▶ **INSTRUCTION A**:
Please condense the paragraph of the election speech that begins "It is going to be the most important" into a short list of its main points.

▶ **QUOTED PASSAGE**:
DAP

Electoral Battle of the Century – hope or despair for the future

By Kit

February 21, 2008

(Speech by Lim Kit Siang at the launching of the DAP Ipoh Timur general election operations centre at Jalan Kampar, Ipoh on Thursday, 21st February 2008 at 11.30 am)

This is the launching of the operations centre for the DAP Ipoh Timur parliamentary constituency for the 12th general election on March 8, 2008.

In another two days on Sunday, 24th February 2008, the curtain raises for what I would describe as the “Electoral Battle of the Century” as the March 8 election will decide not just the future of Malaysia for the next five years, but what Malaysia is going to be in 2020 and the next half-century of our nationhood.

It is going to be the most important general election not only in 51 years but 100 years of Malaysia – with many Malaysians waiting for the outcome of March 8 polls to decide whether there is still hope for change in Malaysia and to fully commit the rest of their lives to the building of a great Malaysian nation which can take its proud, proper and rightful place in the global arena in the face of the challenges of globalization or despair that there is no hope for the future in this land of our birth and spark another debilitating brain drain of the best and brightest to benefit foreign countries – which have already seen the exodus and brain-drain of one-to-two million Malaysian talents as a consequence of the New Economic Plan, causing Malaysia to rapidly fall behind not only Singapore, Taiwan, Hong Kong, South Korea but in danger of being overtaken by Vietnam, Thailand and horror of horrors Indonesia.

In short, what the Electoral Battle of the Century is all about – Is there hope for change in Malaysia whether 2020 or next 50 years or one can only despair about the future of a great nation which has lost its way!

What are the great and critical choices in the hands of the 11 million voters on March 8, 2008?

A full adumbration of the issues at stake in the historic March 8 general election will fill volumes as we are the real watershed of Malaysian history.

Let me just limit myself to five issues, which I call the “Five Cs to make Malaysia great and for all Malaysians to be able to stand tall again and proud to be a Malaysian”!

▶ **TASK MATERIAL**:
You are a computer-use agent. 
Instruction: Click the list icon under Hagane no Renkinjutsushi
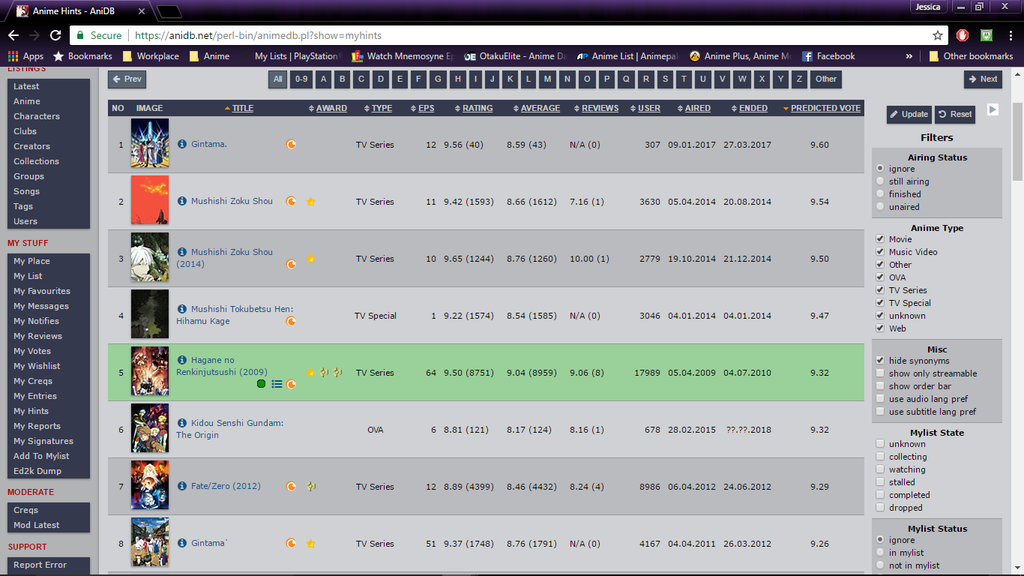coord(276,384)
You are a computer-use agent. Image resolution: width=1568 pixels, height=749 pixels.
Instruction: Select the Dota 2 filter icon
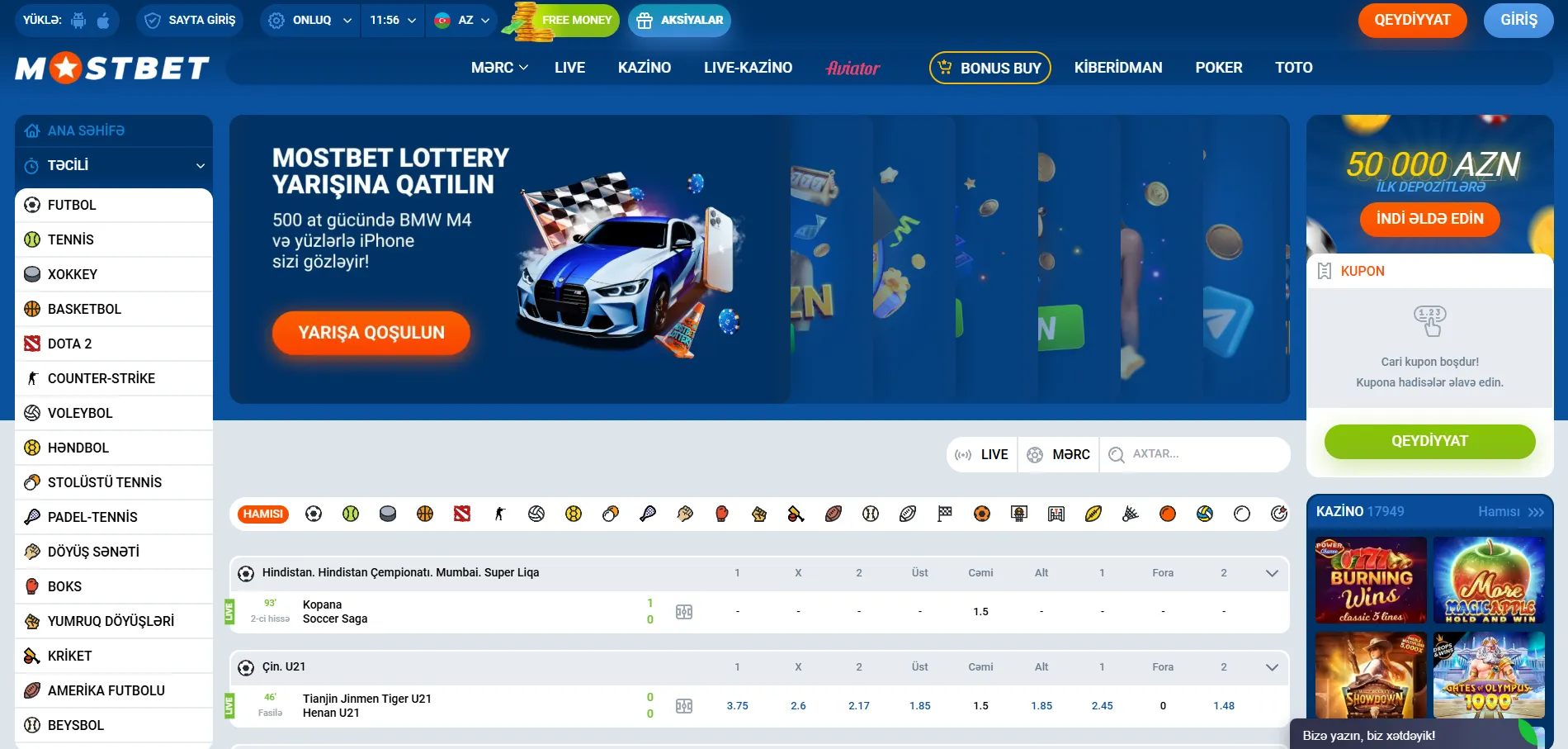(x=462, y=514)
---
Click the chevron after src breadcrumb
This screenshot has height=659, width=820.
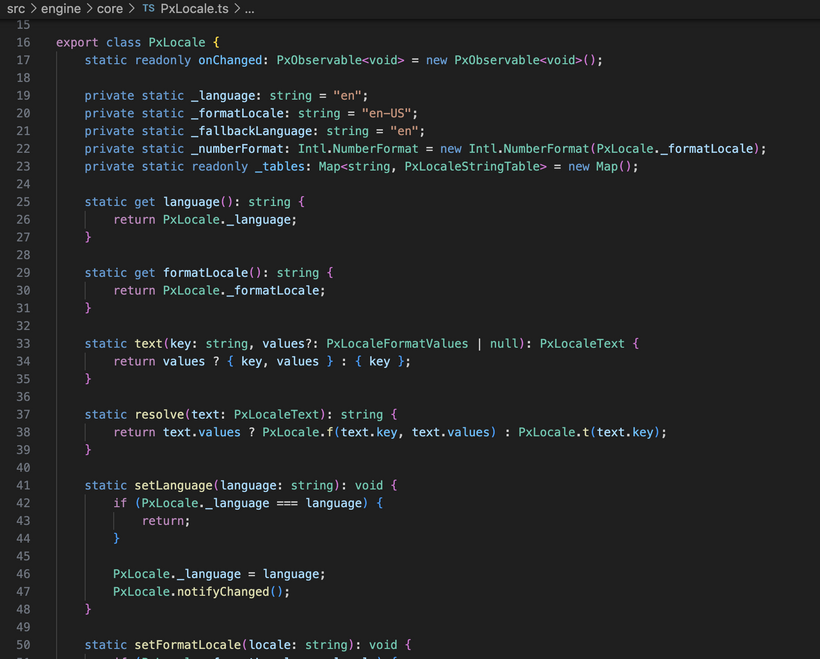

▶ **INSTRUCTION B**:
Pull out each line of the rows that contains the word "agent", and copy those lines unchanged.

▶ **WORKED ANSWER A**:
- The March 8 election is called the most important not only in 51 years but in 100 years of Malaysia.
- Many Malaysians are waiting for the results to decide whether there is still hope for change and whether to commit their lives to building a great Malaysian nation that can take its rightful place in the global arena.
- If they decide there is no hope, another brain drain of the best and brightest could follow, benefiting foreign countries.
- One to two million Malaysian talents have already left as a consequence of the New Economic Plan.
- Malaysia has fallen behind Singapore, Taiwan, Hong Kong and South Korea, and is in danger of being overtaken by Vietnam, Thailand and Indonesia.

▶ **WORKED ANSWER B**:
You are a computer-use agent. 
You are a computer-use agent. Image resolution: width=1568 pixels, height=749 pixels.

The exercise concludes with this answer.